Foxy Brown is up to her old tricks on her third album, Broken Silence. She is still the undisputed queen of materialism, evident on "Fallin'," where she drops names of countless designer brands, rapping about Range Rovers, Gucci, Prada, etc. She is still taking aim at legions of triflin' ex-friends, including other rappers, ex-boyfriends, etc., etc. Brown is as hood and street as ever but, on this album, she extends her musical wings and embraces other styles to fine effect, making this her most entertaining and musically adventurous album to date. Reggae and dancehall influences abound, most notably on the terrific single "Oh Yeah" and "Tables Will Turn." The most interesting song, however, is "Hood Scriptures," which, like Jay-Z's "Big Pimpin'," incorporates Eastern influences, adding a whole new dimension to hip-hop possibilities. "The Letter" is a sparse, mini-masterpiece, where Brown apologizes to her mother (in what could be interpreted as a thinly veiled suicide note) for the hell she's put her through, accompanied by a tinkling piano and Ron Isley's angelic vocals.

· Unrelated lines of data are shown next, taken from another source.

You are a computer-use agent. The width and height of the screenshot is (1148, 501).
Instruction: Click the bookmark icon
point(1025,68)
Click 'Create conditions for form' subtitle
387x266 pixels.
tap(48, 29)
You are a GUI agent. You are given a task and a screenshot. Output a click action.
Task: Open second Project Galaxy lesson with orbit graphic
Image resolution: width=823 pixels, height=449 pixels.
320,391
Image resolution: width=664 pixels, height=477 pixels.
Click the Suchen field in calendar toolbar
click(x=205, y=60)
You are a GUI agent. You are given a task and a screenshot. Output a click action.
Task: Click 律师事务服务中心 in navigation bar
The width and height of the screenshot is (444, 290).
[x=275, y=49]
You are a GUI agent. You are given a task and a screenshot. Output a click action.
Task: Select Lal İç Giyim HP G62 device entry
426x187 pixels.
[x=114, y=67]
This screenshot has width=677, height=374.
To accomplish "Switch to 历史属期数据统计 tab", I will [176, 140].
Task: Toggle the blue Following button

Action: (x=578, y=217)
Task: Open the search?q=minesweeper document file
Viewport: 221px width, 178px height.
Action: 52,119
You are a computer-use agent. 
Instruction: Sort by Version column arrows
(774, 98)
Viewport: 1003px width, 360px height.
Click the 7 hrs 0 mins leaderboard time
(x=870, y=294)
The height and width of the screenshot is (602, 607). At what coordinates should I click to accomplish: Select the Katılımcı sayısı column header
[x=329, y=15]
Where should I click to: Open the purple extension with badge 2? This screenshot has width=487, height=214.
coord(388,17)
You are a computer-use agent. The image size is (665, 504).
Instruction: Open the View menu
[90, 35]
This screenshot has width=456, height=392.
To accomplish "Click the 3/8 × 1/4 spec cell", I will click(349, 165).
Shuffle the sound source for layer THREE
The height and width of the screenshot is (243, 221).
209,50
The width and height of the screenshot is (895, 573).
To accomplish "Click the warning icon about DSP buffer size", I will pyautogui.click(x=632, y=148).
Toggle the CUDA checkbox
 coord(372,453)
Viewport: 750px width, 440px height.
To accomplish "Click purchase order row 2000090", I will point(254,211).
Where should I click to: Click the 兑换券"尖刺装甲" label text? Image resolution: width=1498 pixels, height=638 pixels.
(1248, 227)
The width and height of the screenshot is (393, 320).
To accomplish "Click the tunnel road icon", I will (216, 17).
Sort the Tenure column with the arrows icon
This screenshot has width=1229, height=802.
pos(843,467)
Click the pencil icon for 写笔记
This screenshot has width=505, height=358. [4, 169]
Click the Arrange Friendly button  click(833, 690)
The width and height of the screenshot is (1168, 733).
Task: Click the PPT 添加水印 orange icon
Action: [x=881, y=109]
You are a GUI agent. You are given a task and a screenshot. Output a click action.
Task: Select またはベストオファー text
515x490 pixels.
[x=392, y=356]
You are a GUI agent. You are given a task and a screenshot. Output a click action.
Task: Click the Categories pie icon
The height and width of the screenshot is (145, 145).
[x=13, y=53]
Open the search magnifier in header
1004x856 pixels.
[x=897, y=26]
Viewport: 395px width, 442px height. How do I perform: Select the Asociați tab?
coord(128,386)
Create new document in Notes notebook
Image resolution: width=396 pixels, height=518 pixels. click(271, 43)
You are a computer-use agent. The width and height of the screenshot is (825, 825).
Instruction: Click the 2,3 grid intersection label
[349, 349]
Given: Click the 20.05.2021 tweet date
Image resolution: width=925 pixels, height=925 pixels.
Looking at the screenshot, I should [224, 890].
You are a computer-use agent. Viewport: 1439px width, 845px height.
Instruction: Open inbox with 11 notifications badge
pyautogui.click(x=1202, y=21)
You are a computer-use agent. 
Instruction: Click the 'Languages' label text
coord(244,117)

Brown gets as sensitive and introspective as is possible, while still remaining as explicit as ever, as she reminisces over her defunct relationship with rapper Kurupt on "Saddest Day." Yes, Foxy Brown is street and she is the center of her world's rumor mill, but this album, ripe with tasteless materialism, explicit sexual references, and violent raps, can honestly be called a musical step forward, and is a compelling testament to the life of a girl from the hood. ~ Jose F. Promis, Rovi


Born: 06 September 1979 in Brooklyn, NY

Genre: Hip-Hop/Rap

Years Active: '90s, '00s, '10s

Before she had released any material at all, Foxy Brown appeared on several 1995-1996 platinum singles, including her first credit, LL Cool J's "I Shot Ya," as well as Total's "No One Else" remix of Jay-Z's "Ain't No...," Toni Braxton's "You're Makin' Me High" remix, and Case's "Touch Me, Tease Me." The incredible success led to a major-label bidding war at the beginning of 1996, and by March, Brown had signed with the Def Jam label as another in the ranks of young and hard female rappers. The Brooklyn...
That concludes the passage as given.